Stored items
--

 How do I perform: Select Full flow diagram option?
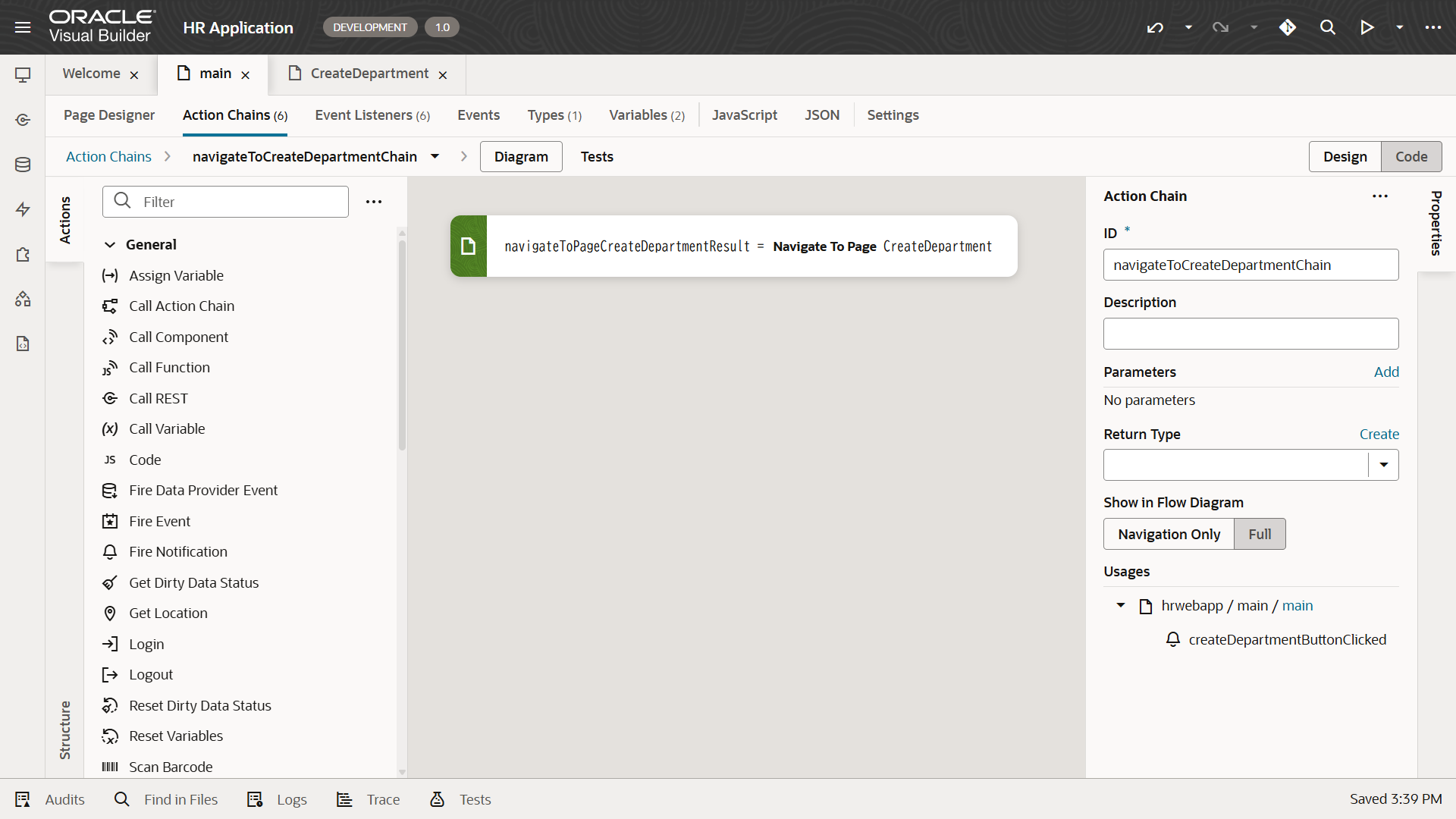pos(1259,534)
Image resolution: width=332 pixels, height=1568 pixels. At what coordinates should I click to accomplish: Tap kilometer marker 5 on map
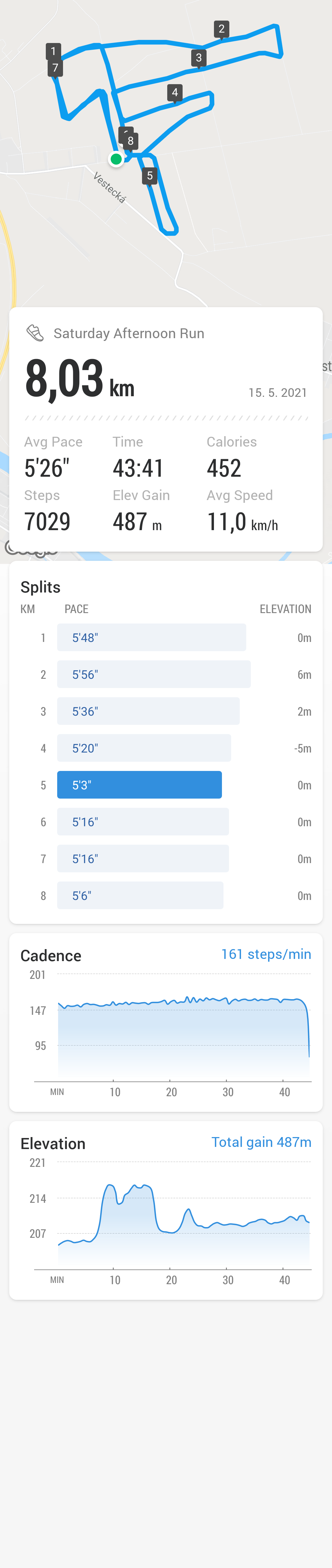150,176
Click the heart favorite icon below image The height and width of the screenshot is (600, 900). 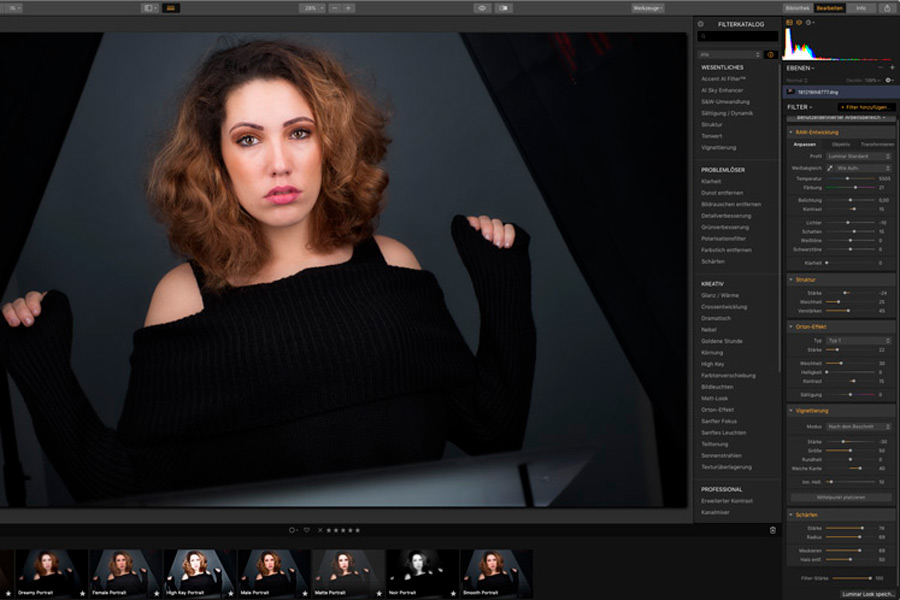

--

Work to do
Lay out every line of the records above as a Markdown table with the columns Row and Line, numbering rows in order and skipping blank lines. Omit the pictures.

Answer to the task
| Row | Line |
|---|---|
| 1 |  How do I perform: Select Full flow diagram option? |
| 2 | pos(1259,534) |
| 3 | Image resolution: width=332 pixels, height=1568 pixels. At what coordinates should I click to accomplish: Tap kilometer marker 5 on map |
| 4 | 150,176 |
| 5 | Click the heart favorite icon below image The height and width of the screenshot is (600, 900).  |